Ayer a la tarde fuí obsequiado con un improvisado concierto de violín. Unas horas después, hubo una segunda sesión y me regalaron con un dúo de violín y clarinete.
El concierto provocó el placer de lo bello e inesperado, despertando en medio de la tarde del domingo y alzando el vuelo sin previo aviso. Iba a decir ante mis ojos, pero no pude verlo, sólo escucharlo, calladito y en silencio.
Tengo nuevos vecinos en el piso de abajo. Jóvenes, me parece. No los tengo vistos, apenas fugazmente. Desde hace unos días, a determinada hora de la tarde, llega a mis oídos el agudo lamento de las cuerdas de un violín, porque las paredes de mi casa son de papel, como suele decirse. No le he prestado demasiada atención. No me molesta, suena bajito y muy poco tiempo. Unos ejercicios de digitación, una escala, algún arpegio, una breve pieza como mucho y ya está. Lo suficiente como para no perder la costumbre.

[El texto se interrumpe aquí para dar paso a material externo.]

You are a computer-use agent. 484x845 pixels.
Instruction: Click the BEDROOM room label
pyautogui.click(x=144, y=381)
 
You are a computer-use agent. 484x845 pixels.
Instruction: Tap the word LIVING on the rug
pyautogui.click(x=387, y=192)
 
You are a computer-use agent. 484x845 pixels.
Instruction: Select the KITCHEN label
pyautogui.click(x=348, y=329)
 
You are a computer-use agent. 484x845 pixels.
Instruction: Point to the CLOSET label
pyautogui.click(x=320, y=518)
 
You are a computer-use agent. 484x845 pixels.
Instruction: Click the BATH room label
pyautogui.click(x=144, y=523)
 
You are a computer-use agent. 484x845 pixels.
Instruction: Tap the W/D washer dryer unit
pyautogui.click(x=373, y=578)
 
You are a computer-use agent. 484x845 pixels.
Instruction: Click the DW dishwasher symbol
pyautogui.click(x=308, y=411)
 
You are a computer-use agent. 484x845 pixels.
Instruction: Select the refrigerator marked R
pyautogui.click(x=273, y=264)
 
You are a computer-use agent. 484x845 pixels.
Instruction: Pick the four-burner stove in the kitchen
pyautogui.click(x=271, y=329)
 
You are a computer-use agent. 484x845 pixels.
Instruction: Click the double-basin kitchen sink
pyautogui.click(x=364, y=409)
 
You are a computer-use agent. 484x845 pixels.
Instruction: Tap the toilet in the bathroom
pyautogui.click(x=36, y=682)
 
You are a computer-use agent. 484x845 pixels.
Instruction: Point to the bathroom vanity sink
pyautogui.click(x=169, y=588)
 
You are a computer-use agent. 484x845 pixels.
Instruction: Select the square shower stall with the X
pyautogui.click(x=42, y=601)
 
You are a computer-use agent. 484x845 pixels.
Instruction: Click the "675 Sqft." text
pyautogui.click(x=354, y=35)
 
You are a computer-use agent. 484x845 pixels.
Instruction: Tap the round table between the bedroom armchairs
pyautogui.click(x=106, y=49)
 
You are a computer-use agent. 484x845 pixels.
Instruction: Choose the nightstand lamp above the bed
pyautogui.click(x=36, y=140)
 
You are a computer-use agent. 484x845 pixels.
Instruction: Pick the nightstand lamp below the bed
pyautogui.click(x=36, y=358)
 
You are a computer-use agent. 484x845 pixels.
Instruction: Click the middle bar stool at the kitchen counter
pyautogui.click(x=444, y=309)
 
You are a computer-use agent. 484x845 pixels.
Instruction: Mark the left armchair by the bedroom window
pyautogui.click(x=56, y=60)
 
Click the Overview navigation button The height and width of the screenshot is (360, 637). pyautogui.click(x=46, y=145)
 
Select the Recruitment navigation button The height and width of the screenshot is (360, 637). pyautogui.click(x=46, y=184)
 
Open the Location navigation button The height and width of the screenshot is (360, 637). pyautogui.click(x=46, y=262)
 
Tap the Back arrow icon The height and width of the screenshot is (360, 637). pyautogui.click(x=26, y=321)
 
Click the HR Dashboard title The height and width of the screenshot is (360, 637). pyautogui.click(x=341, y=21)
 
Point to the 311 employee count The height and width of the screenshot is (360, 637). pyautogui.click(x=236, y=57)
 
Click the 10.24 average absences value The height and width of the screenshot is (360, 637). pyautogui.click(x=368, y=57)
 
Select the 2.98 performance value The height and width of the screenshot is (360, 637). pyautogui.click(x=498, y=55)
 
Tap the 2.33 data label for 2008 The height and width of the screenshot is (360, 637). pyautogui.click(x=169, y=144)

Pero ayer, ¡caramba!, el músico anónimo arrancó con dos o tres ejercicios, para calentarse, y luego atacó una pieza de Bach. Así, con un par, que no es poco el riesgo. Cometió algunas imperfecciones, repitió algunos pasajes, se atascó en alguna frase, pero me regaló con una maravillosa sonata. Ejecutó la pieza y luego otra. Tocó varias piezas del virtuosismo barroco y luego me regaló un fragmento del Concierto para Violín de Tchaikovski (sin orquesta, lástima). Beethoven, otra floritura barroca y fin. Oh... ¿No hay más?
Unas dos horas después, volvió a sonar música. Un clarinete, me pareció. Tocaba una partitura con relativa facilidad y de repente, sin avisar, se le sumó el violín. Aquello ¿era Mozart? Me da que sí, pero es posible que no. No lo sé, pero me lo pasé muy bien. Apagué el televisor y disfruté como un enano.
A veces, las tardes del domingo se tornan maravillosas sin querer y sin avisar.